(un)sicherheit durch chmod 777

Seite 1 von 1 - Forum: Coding Stuff auf overclockers.at

URL: https://www.overclockers.at/coding-stuff/unsicherheit_durch_chmod_777_74442/page_1 - zur Vollversion wechseln!

kleinerChemiker schrieb am 09.04.2003 um 23:05

ich hab immer wieder gehört/gelesen, man soll mit chmod 777 vorsichtig sein, da es eine sicherheitslücke ist. allerdings kommt man eigentlich nicht drumherum, wenn man was per skript hochladen will. aber was ist daran eigentlich so unsicher? auf einen ordner mit chmod 777 kann man doch auch nur mit skripts zugreifen, die auf meinem webspace lieben, oder? also nicht von einem beliebigen server aus, oder?

wäre nett, wenn mir jemand etwas genauer sagen könnte, inwiefern chmod 777 ein sicherheitsloch darstellt und kurz umreißen, wie es ausgenutzt werden könnte.

MIK

shodan schrieb am 09.04.2003 um 23:07

mit chmod 777 darf jeder alles mit dem file machen...

kleinerChemiker schrieb am 09.04.2003 um 23:10

also ich könnte auf von nem komplett anderen server/provider aus das skript löschen/ändern bzw. ein neues erstellen?

wenn das so ist/wäre, dann könnte man ja bei allen foren, wo man was hochladen kann, dort massiven schaden anrichten.

MIK

atrox schrieb am 10.04.2003 um 01:38

nicht wasserdicht, aber dennoch deutlich sicherer ist, wenn du mit dem verz ein chown bzw chgrp auf die userdaten des webservers machst, und 644 oder 600 setzt. dann kann nur noch der webserver auf das verzeichnis zugreifen, und nicht andere user (zumindest nicht direkt)

kleinerChemiker schrieb am 10.04.2003 um 09:28

chown bzw chgrp auf die userdaten des webservers

wie mach ich das?

MIK

atrox schrieb am 10.04.2003 um 11:16

da du vermutlich als normaler user nicht das recht haben wirst ein chown auf den user des webserver durchuzführen, hier ein vorschlag:
du setzt ein verzeichnis 777, läßt dann ein skript darin einneues verzeichnis erzeugen und danach setzt du das erste verzeichnis wieder zurück. du hast jetzt ein verzeichnis mit dem richtigen owner in deinem arbeitsbereich und kannst dieses auf 600 bzw 644 setzten.

du solltest aber übrigens überprüfen (`phpinfo()´) ob dein provider nicht zufälig den safe_mode eingeschaltet hat. dann passieren die dateizugriffe sowieso unter deinem username und du brauchst nichts 777 zu setzen.
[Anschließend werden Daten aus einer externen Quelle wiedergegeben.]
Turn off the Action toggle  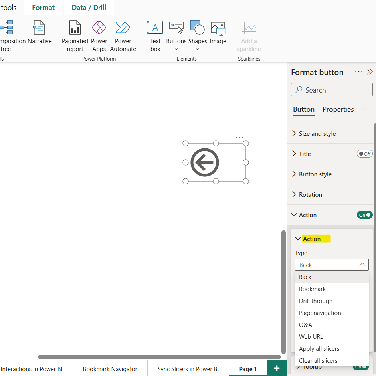click(x=364, y=215)
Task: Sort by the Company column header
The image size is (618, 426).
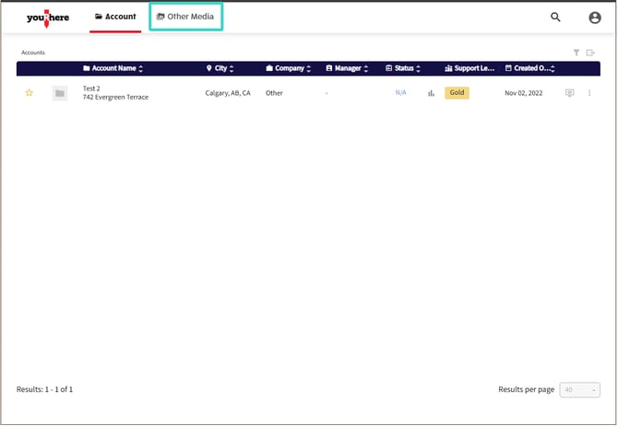Action: (x=291, y=68)
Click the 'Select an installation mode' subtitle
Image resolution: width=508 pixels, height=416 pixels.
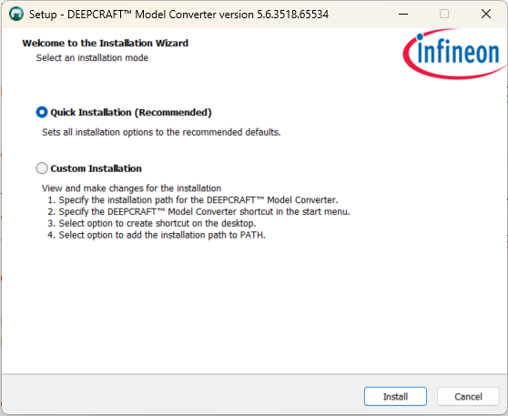(92, 57)
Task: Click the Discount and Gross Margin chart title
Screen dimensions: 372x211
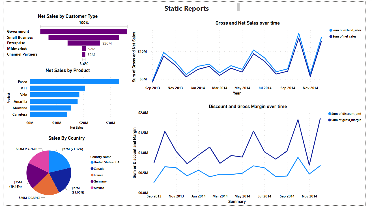Action: (247, 106)
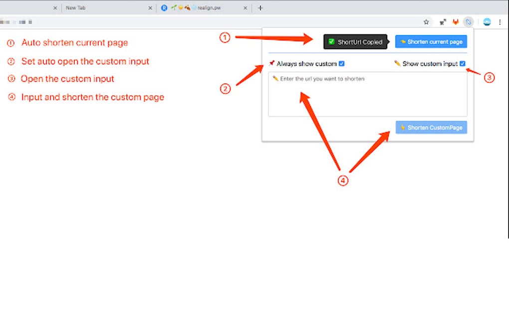Image resolution: width=509 pixels, height=318 pixels.
Task: Switch to the New Tab tab
Action: pos(100,7)
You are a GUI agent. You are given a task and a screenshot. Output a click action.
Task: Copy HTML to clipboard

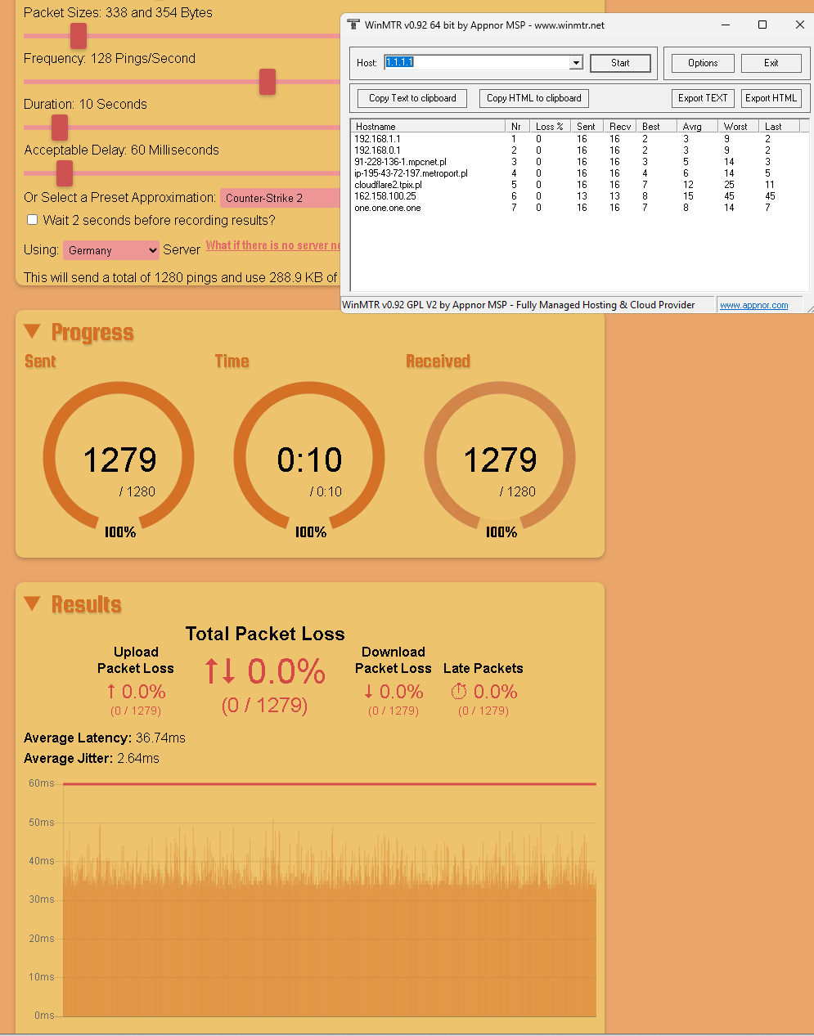(533, 98)
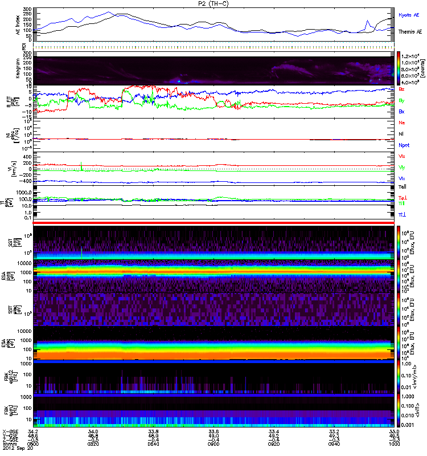This screenshot has height=456, width=427.
Task: Select the green By legend label
Action: [402, 100]
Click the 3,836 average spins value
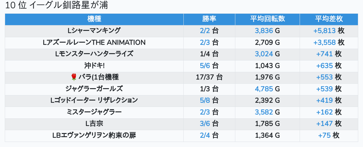This screenshot has height=147, width=363. [264, 31]
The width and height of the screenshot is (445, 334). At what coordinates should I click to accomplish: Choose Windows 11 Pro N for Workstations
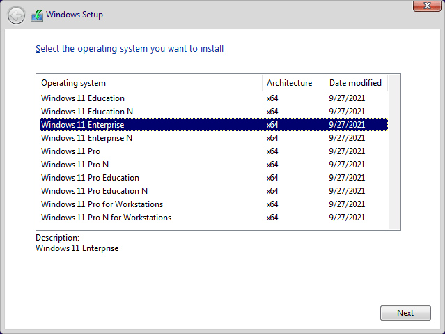coord(213,218)
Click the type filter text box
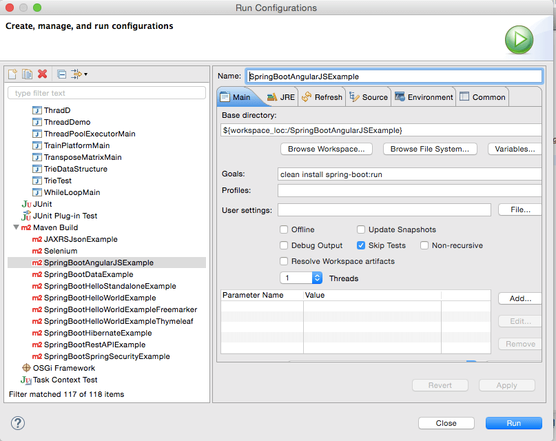 [107, 93]
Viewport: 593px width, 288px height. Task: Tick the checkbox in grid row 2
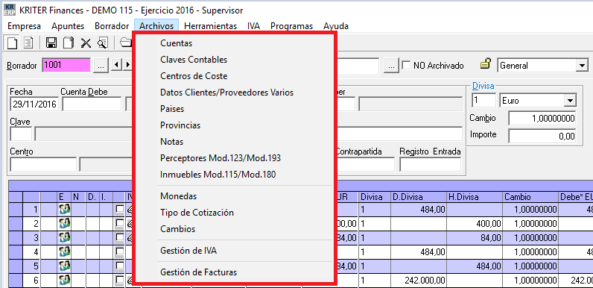click(x=119, y=223)
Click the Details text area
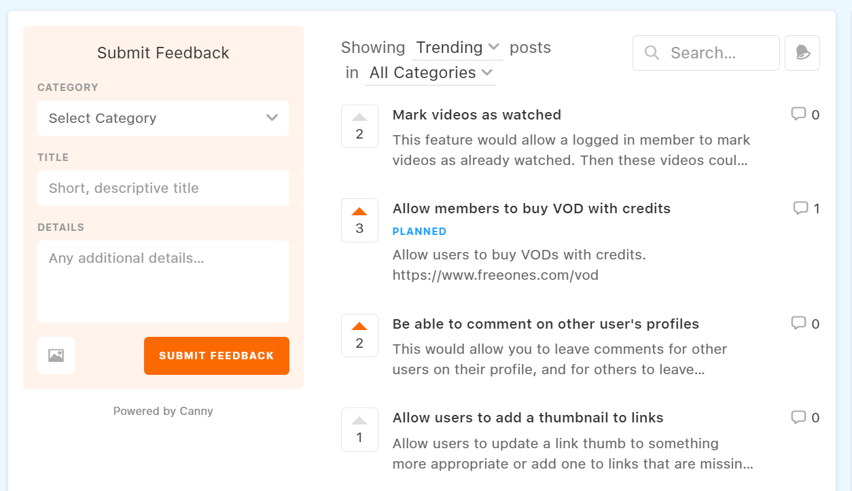The width and height of the screenshot is (852, 491). [163, 281]
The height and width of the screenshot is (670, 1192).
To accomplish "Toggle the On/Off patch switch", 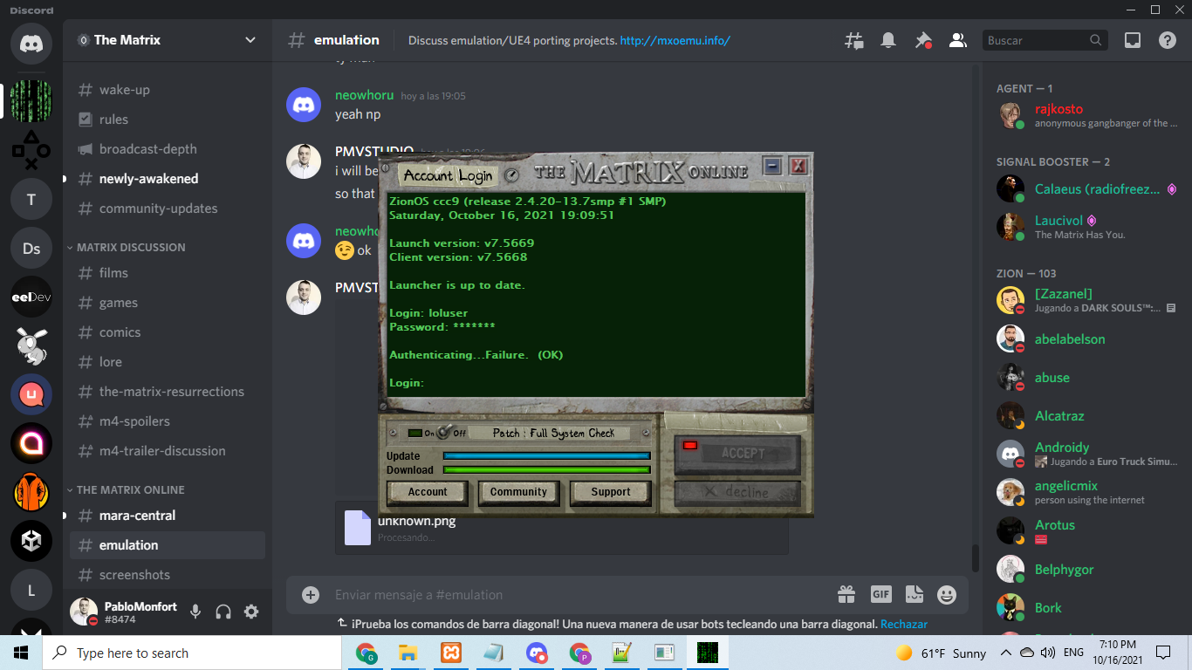I will (444, 433).
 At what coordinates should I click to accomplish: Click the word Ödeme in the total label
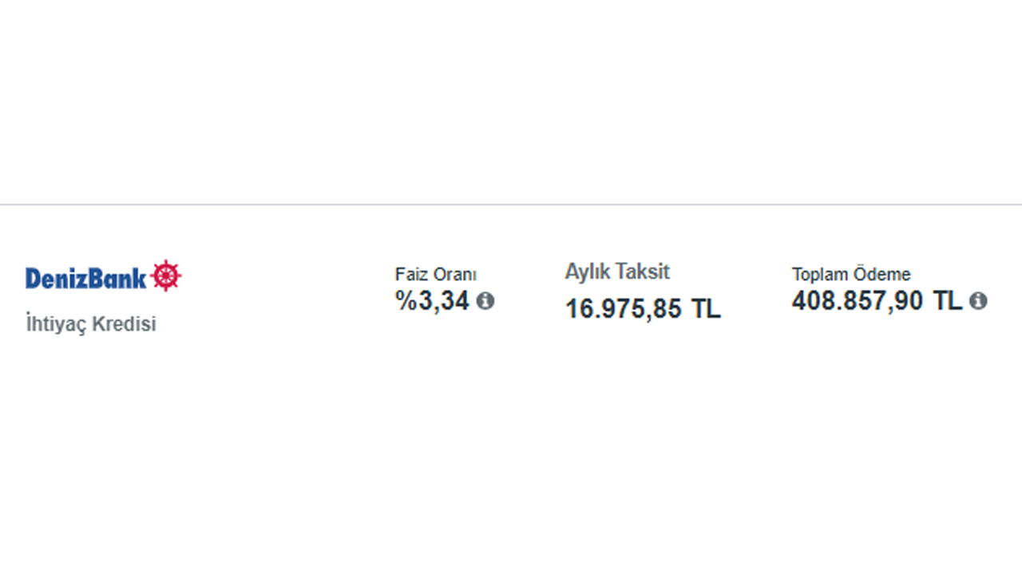[881, 275]
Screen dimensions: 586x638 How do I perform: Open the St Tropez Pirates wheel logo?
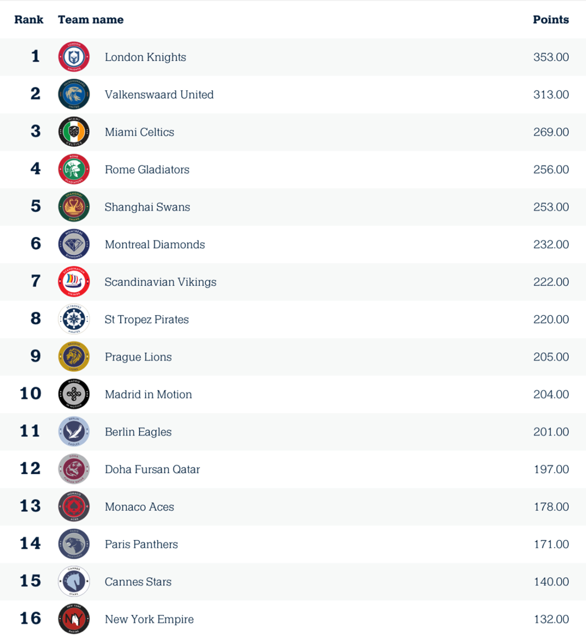tap(74, 320)
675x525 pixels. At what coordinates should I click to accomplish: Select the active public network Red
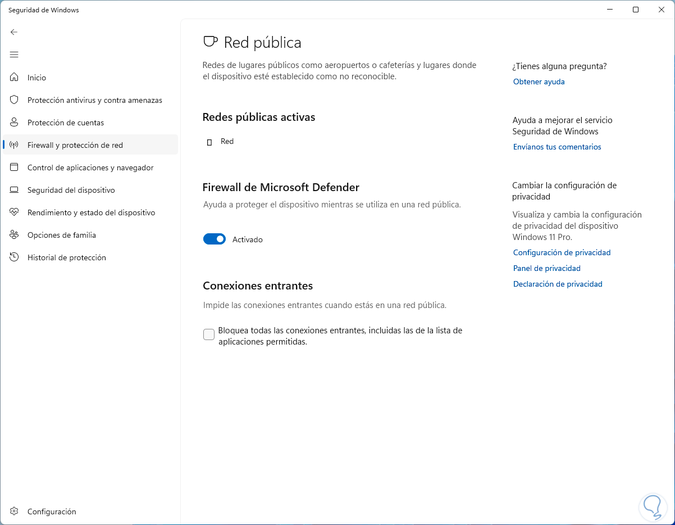tap(227, 142)
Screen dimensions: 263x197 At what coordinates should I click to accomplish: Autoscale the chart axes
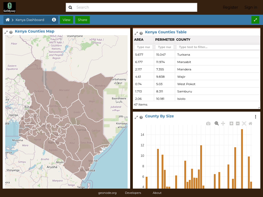(x=244, y=124)
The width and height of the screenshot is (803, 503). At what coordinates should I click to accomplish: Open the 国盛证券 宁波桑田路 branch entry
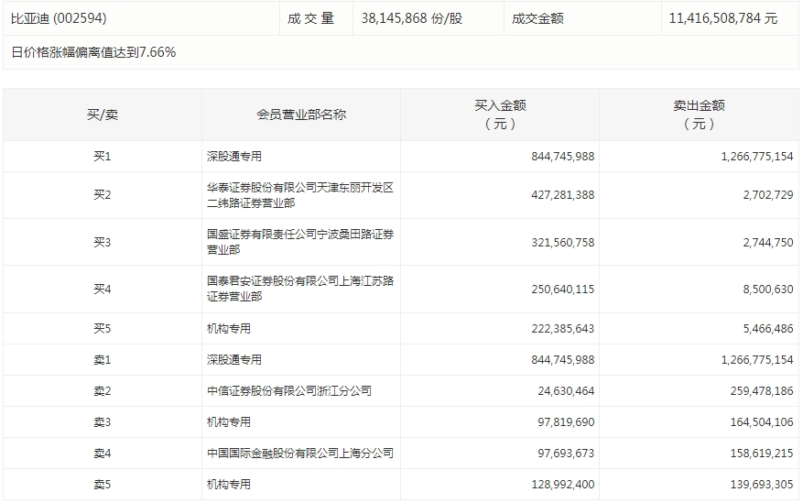[x=299, y=242]
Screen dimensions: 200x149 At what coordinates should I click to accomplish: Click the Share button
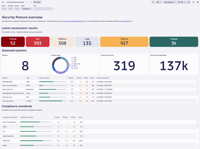click(38, 2)
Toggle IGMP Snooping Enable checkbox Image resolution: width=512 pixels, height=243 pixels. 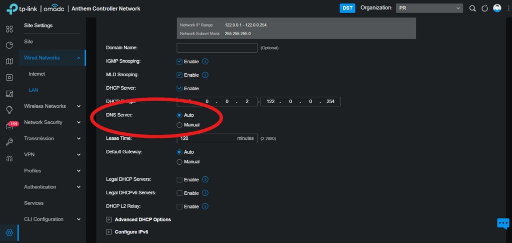click(180, 62)
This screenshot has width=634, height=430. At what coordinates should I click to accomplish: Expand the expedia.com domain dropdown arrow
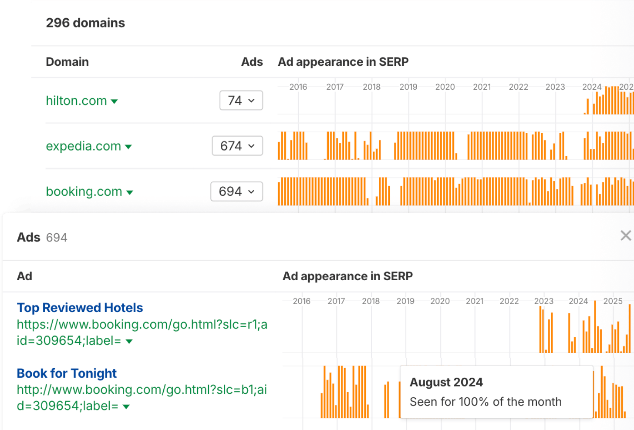128,147
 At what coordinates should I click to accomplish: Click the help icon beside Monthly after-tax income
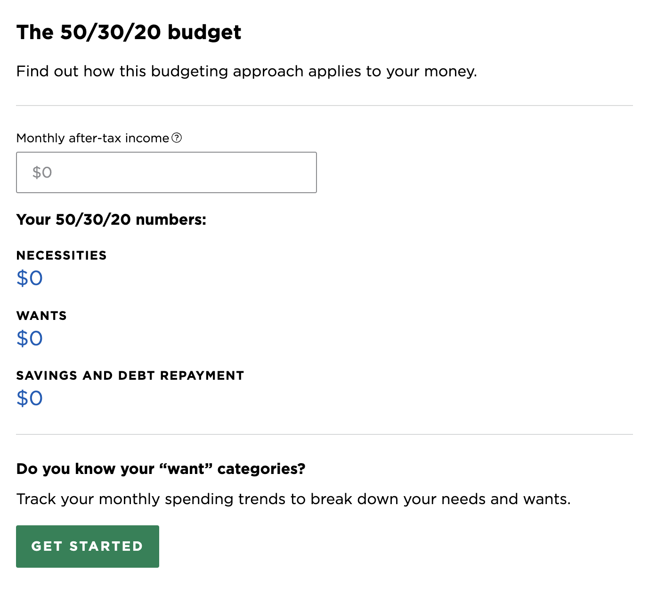pos(177,138)
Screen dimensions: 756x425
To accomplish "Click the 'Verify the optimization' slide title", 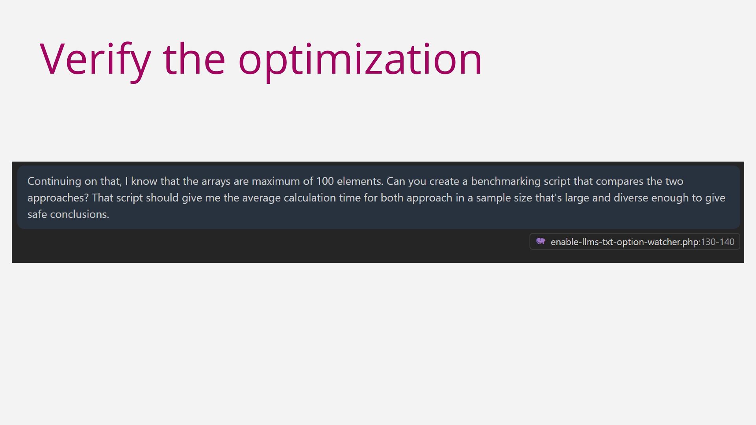I will tap(261, 60).
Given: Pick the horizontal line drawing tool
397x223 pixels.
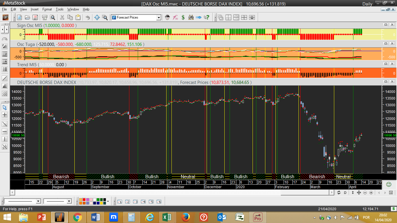Looking at the screenshot, I should (x=5, y=132).
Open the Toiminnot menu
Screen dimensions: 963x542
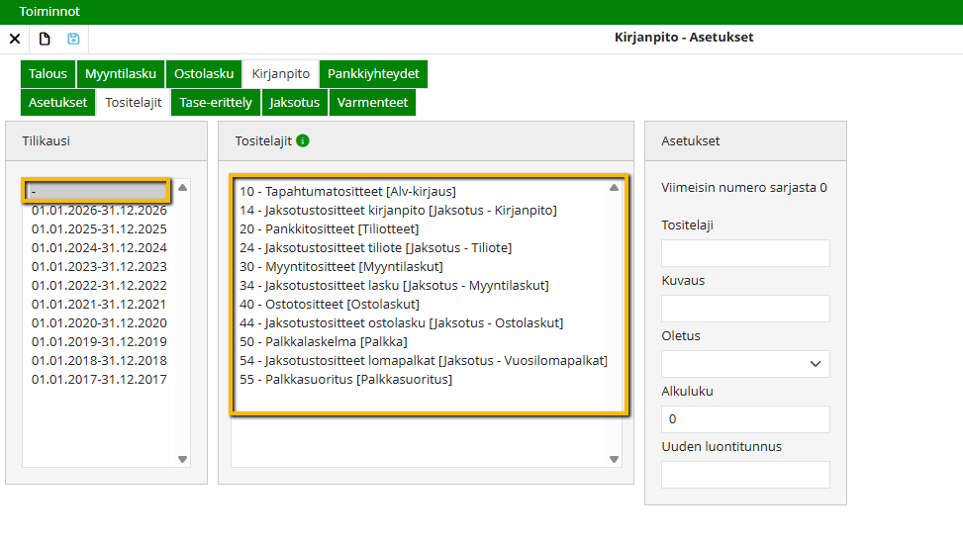pyautogui.click(x=49, y=12)
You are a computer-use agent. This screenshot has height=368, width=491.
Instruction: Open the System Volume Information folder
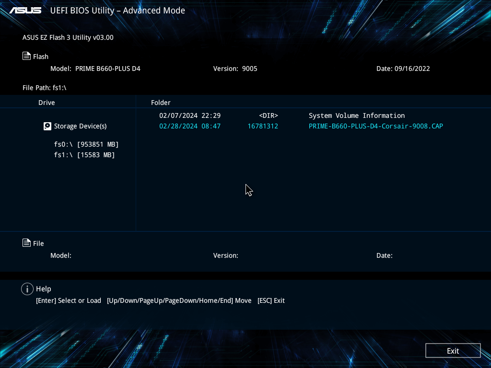point(356,115)
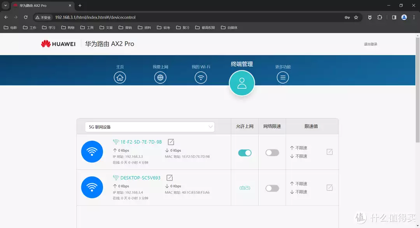Select the 终端管理 person icon
This screenshot has width=420, height=228.
(x=242, y=83)
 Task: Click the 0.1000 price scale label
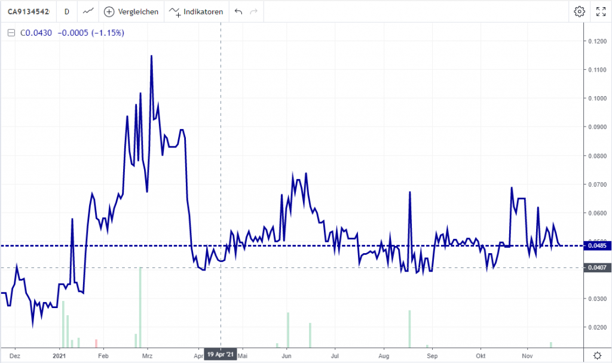coord(596,99)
kleinerChemiker schrieb am 10.04.2003 um 11:35

also lt. phpinfo ist safe_mode on. allerdings weiß ich aus erfahrung, daß ich bei normalen 644 in keine files schreiben kann.

MIK

atrox schrieb am 10.04.2003 um 20:21

lass mal wie oben beschrieben ein script ein verzeichnis anlegen und schau dir an, unter welchem user das geschiet.

kleinerChemiker schrieb am 10.04.2003 um 21:48

der owner wäre 15. alles was ich per ftp hochlade hat 893.

einen ordner so zu erstellen geht ja noch, aber wenn man mehrere files hat, wids umständlich

MIK

Philipp schrieb am 10.04.2003 um 22:02

Zitat
wäre nett, wenn mir jemand etwas genauer sagen könnte, inwiefern chmod 777 ein sicherheitsloch darstellt und kurz umreißen, wie es ausgenutzt werden könnte.

Auf einen schlecht konfigurierten Server bei dem z.B. Safe Mode deaktiviert ist können Dateien mit 777 von sämtlichen Usern mittels PHP Script beschrieben werden.

Bei einem guten Provider sollte es eigentlich keine Sicherheitprobleme mit der Chmod 777 Einstellung geben

atrox schrieb am 11.04.2003 um 02:05

Zitat von kleinerChemiker
der owner wäre 15. alles was ich per ftp hochlade hat 893.

setze den mode des verz. mit owner=15 auf 644 und versuche dorthin etwas upzuloaden.

[so wie du das beschreibst (numeric user-ids), hast du womöglich keinen zugriff auf die user-db, was ein möglicher hinweis darauf ist, daß einzelne user mit `chroot´ abgeschirmt sind. dann können sie von der shell oder mit ftp eh nicht gegenseitig die upload-bereiche überschreiben. fremde scripts jedoch schon.]

wie auch immer - wenn der provider nicht seine config ändert, kannst du imho nicht sehr viel mehr zur sicherheit tun.